Se bene/male e giusto/ingiusto sono categorie umane, ogni attribuzione etica alla natura è una nostra proiezione. Il problema è che questa proiezione non è neutra: se portiamo nel cosmo la categoria del bene, portiamo per implicazione anche quella del male. Non appena nobilitiamo la natura, la drammatizziamo.
“Il cielo stellato sopra di me, la legge morale dentro di me” non è, in senso stretto, una dichiarazione di corrispondenza tra cosmo e morale. In quella formula si affiancano due ordini distinti: la necessità della natura e la libertà della legge morale. Eppure, nel modo in cui la percepiamo, quella frase suggerisce facilmente un’armonia, una consonanza, quasi che le meccaniche celesti partecipino della nostra esigenza di bene e di giustizia.

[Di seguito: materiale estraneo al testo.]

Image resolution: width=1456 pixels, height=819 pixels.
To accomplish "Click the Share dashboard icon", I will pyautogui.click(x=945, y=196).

Ma bene e male, giusto e ingiusto, per quanto reali, consolatori o laceranti, sono solo roba nostra: circoscritta e passeggera. Fuori dal paradigma umano non esistono. La natura non conosce tribunali: non assolve, non condanna. E questo ridimensiona — senza negarlo — il nostro dramma. Homo sapiens è un episodio minimo. Il sole si spegnerà, la Terra finirà, e con essa le nostre categorie etiche. Per un istante, su un frammento di materia, degli animali hanno chiamato “ingiusto” qualcosa che accadeva. Poi il corso naturale delle cose.